Nella drammatica crisi che affligge la Striscia di Gaza, si è manifestata un’ulteriore complicazione che, purtroppo, può sorprendere solo pochi: gli Stati Uniti bloccano risoluzione ONU per cessate il fuoco a Gaza. Il veto segna la terza volta che Washington blocca gli sforzi diplomatici per chiedere un cessate il fuoco alle Nazioni Unite.
Gli sforzi internazionali per garantire un cessate il fuoco nella guerra in corso a Gaza hanno subito un duro colpo, poiché gli Stati Uniti hanno posto il veto a una risoluzione presentata dal Consiglio di Sicurezza delle Nazioni Unite. Questa è la terza volta che Washington ha bloccato una tale misura fin dall’inizio del conflitto in ottobre.
Il progetto di risoluzione, inizialmente promosso dall’Algeria, ha suscitato un sostegno significativo con 13 voti favorevoli, mentre il Regno Unito ha scelto l’astensione. Tuttavia, nonostante la pressione internazionale, gli Stati Uniti hanno preso la drastica decisione di porre il veto, rimanendo l’unico membro del Consiglio di Sicurezza a farlo, sia tra i membri permanenti che tra quelli non permanenti.
La risoluzione, proposta con l’obiettivo primario di stabilire un immediato cessate il fuoco umanitario nella regione flagellata da mesi di scontri, ha evidenziato la devastante situazione a Gaza. Le accuse nei confronti dell’esercito israeliano, responsabile delle perdite umane di oltre 28.000 palestinesi e dei danni inflitti alle vitali infrastrutture civili, compresi istituti scolastici, rifugi e strutture ospedaliere, hanno sottolineato l’urgente necessità di intervento internazionale per porre fine alla sofferenza della popolazione locale.

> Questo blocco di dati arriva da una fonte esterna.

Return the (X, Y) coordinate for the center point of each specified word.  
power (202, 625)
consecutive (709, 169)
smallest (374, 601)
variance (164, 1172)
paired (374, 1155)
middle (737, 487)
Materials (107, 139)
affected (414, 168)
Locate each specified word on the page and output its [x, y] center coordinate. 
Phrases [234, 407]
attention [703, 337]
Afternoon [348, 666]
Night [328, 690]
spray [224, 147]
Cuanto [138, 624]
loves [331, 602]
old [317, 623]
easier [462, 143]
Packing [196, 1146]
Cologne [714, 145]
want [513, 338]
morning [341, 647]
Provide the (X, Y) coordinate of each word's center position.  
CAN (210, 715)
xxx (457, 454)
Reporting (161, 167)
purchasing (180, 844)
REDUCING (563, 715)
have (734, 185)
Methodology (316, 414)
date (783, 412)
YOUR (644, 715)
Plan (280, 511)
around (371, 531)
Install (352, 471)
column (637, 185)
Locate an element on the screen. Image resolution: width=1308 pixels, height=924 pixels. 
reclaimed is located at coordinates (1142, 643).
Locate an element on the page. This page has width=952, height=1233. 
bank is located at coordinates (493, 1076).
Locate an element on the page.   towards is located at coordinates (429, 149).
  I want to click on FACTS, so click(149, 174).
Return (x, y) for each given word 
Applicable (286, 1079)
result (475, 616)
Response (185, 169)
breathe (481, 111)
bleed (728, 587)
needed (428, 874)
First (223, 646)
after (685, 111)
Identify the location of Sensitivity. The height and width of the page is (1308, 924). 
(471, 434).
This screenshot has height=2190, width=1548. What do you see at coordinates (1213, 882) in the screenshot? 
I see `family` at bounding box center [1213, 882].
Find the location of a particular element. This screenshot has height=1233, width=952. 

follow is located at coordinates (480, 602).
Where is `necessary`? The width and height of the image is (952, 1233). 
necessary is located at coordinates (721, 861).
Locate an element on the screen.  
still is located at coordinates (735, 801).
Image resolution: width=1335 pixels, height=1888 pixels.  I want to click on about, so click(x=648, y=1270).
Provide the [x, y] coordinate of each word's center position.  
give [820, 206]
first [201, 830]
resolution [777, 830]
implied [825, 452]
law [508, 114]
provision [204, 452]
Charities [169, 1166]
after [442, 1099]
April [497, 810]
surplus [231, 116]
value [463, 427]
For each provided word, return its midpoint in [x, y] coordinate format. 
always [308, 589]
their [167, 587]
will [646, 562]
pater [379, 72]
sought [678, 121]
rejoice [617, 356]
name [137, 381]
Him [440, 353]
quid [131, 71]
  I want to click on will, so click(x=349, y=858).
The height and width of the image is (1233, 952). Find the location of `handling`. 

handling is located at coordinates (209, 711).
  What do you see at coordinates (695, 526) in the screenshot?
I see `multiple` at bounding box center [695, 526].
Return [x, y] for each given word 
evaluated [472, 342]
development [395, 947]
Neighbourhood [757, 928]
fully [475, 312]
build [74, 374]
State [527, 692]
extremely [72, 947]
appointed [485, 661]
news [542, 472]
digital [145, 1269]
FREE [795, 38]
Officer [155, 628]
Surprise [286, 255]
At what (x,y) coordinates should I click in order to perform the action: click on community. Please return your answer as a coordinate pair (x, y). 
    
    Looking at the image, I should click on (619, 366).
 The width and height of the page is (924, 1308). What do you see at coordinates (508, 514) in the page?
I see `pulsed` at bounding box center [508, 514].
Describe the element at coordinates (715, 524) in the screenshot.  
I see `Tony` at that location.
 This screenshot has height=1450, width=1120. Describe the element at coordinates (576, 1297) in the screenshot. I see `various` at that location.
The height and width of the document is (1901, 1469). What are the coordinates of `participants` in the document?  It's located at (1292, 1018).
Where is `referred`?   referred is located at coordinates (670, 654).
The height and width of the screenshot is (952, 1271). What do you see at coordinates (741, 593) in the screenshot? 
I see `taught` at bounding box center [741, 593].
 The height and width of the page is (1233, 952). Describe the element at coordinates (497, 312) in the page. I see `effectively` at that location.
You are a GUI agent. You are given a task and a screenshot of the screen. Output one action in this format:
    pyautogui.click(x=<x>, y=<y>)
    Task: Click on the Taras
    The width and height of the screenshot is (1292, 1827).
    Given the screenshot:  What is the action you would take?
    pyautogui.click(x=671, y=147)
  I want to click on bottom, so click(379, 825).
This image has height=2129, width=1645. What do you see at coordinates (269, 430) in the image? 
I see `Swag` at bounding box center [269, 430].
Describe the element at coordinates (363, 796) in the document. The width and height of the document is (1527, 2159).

Durante il fine settimana precedente, l’ambasciatrice degli Stati Uniti presso le Nazioni Unite, Linda Thomas-Greenfield, ha reso chiaro il proposito statunitense di opporsi al progetto di risoluzione presentato dall’Algeria. Ha esposto dettagliatamente le preoccupazioni degli Stati Uniti, sostenendo che l’approvazione della risoluzione avrebbe potuto compromettere le delicate negoziazioni in corso per un possibile accordo di cessate il fuoco tra Israele e Hamas. Questa posizione americana ha sollevato ulteriori interrogativi sulla possibilità di una soluzione pacifica e ha amplificato le tensioni in una regione già dilaniata dalla violenza e dalla disperazione.
Tuttavia, gli Stati Uniti hanno avanzato una propria contro-risoluzione, la quale condanna in maniera decisa Hamas per gli attacchi perpetrati contro Israele. Nonostante la loro opposizione a un’eventuale offensiva su vasta scala da parte di Israele, la risoluzione statunitense ha evitato di condannare esplicitamente l’invasione di Rafah.
Secondo fonti ufficiali altamente attendibili, una grande offensiva militare a Rafah, se messa in atto, potrebbe portare a conseguenze devastanti per la popolazione civile già duramente provata dalla guerra. Si prevede che un’offensiva di tale portata causerebbe ulteriori sofferenze, con un aumento dei casi di sfollamento e un’aggravamento delle già precarie condizioni di vita dei residenti locali. La prospettiva di danni collateralmente inflitti agli abitanti e alle infrastrutture della zona evidenzia la necessità di adottare soluzioni diplomatiche e umanitarie per prevenire ulteriori tragedie nella regione.
Intanto, i leader politici israeliani hanno dichiarato la loro intenzione di lanciare un’offensiva sulla città di Rafah, al confine meridionale di Gaza. Benny Gantz, membro del gabinetto di guerra israeliano, ha minacciato un attacco nel caso in cui Hamas non rilasciasse gli ostaggi entro l’inizio del mese di marzo.
Al momento, Rafah è la dimora di circa 1,4 milioni di palestinesi, i quali si trovano in una situazione estremamente precaria, caratterizzata da un accesso limitato a risorse fondamentali quali cibo, acqua e assistenza medica. Le condizioni di vita sono drammatiche e la popolazione è già in grave difficoltà. Di fronte alla prospettiva di un attacco imminente alla città, l’Organizzazione delle Nazioni Unite ha espresso un severo avvertimento, evidenziando il rischio di una tragedia umanitaria senza precedenti. La possibilità di un’azione militare su larga scala a Rafah solleva gravi preoccupazioni per la sicurezza e il benessere delle migliaia di persone già vulnerabili che risiedono in questa area.
Il veto degli Stati Uniti alla risoluzione ONU ha ostacolato gli sforzi internazionali per porre fine al conflitto in corso a Gaza, mettendo a rischio la vita di migliaia di civili e aggravando ulteriormente la crisi umanitaria nella regione.